As a researcher, you can come and ask questions about your digital sources (text, corpora, video, speech, data…) and about the tools and methods you want to use. Together with DH-support of the university library with expertise in the field of data, collections, access and digitisation, the Centre for Digital Humanities (CDH) and with the software developers (of DH-IT Humanities and of Information and Technology Services UU-ITS) we explore the possible routes. If the solution is simple, you will be helped immediately with an answer or with a reference to where the answer can be found. If the question is more complex, then the answer will require more effort, for example, to develop a computer programme, or to unlock other sources, or to combine data.
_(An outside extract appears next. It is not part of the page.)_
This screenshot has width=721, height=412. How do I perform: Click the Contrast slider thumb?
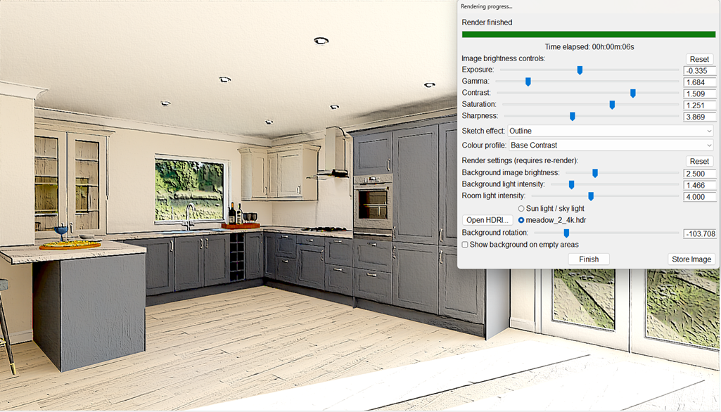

You can also visit Living Lab DH to get acquainted with (for you) new methods such as ‘text mining’, without having to install or adapt anything on your own computer.

Python workshop at the Living Lab Digital Humanities

Why now especially for the humanities?
Data are extremely important, the amount of data is increasing explosively, and the importance of data is growing more and more. We call this the ‘computational shift’ in the humanities. This change calls for greater data literacy and better digital literacy in the humanities. The Living Lab DH offers help to teachers, researchers and students to achieve this. And this is sorely needed, because eventually everyone in the humanities will have to be able to work not only with texts but also with other types of data. |
Some facilities already exist: in the Utrecht Digital Humanities Lab researchers and teaching staff have long been able to answer questions about software and digital data and to develop software; the data manager can answer questions about storage and management of data; and statistical consultation is available for linguists. Utrecht University Library has also been offering all kinds of advice for years. Now all this expertise is being made more accessible. The Living Lab DH offers facilities that are of interest to everyone, including people outside the humanities, and which are also closely linked to the digital collections of the library. Both the library and the Centre for Digital Humanities wanted to set up such a lab, so it is logical to cooperate.

Python workshop at the Living Lab DH

You are the founding director of the Centre for Digital Humanities. Can you tell us more about that?
In the spring of 2020, the Faculty of Humanities established the Centre for Digital Humanities (CDH). Experts from the Utrecht Digital Humanities Lab, the Utrecht Data School, the Utrecht Institute of Linguistics Labs, and the IT experts from the DH-IT chain will work together. The CDH’s mission is to “strengthen the digital and computational perspectives on the humanities”. Lecturers and researchers in the CDH work closely with the data experts, the software developers, and others, to promote this computational turn in research and education.

It is important that more teachers and researchers become ‘digitally literate’, so I hope that in the coming years as many teachers and researchers as possible will find their way to the Living Lab.”

How does a physical meeting place work in times of coronavirus measures?
We all now work at home as much as possible, and only meet online. But some tasks are not possible at home, due to technical limitations (data traffic, computing capacity, etc.), and for those tasks employees can then use the facilities in the Living Lab DH. For the time being, only by appointment, and of course according to all corona measures. Of course, the Living Lab DH will also be set up for online cooperation, and for streaming of what happens in the lab. For now, an online programme is in the making. And in the meantime, we are looking forward to a time when more will become possible.

When do you consider the Living Lab DH a success?
I see it as a success if it becomes a lively workplace, where people with very different expertise work together and help each other. A place you go to for technical help, but also if you need inspiration about digital sources and methods, and if you are looking for critical reflection on them. It is also important to me that more teachers and researchers become ‘digitally literate’ than is currently the case, so I hope that in the coming years as many teachers and researchers as possible will find their way to the Living Lab DH.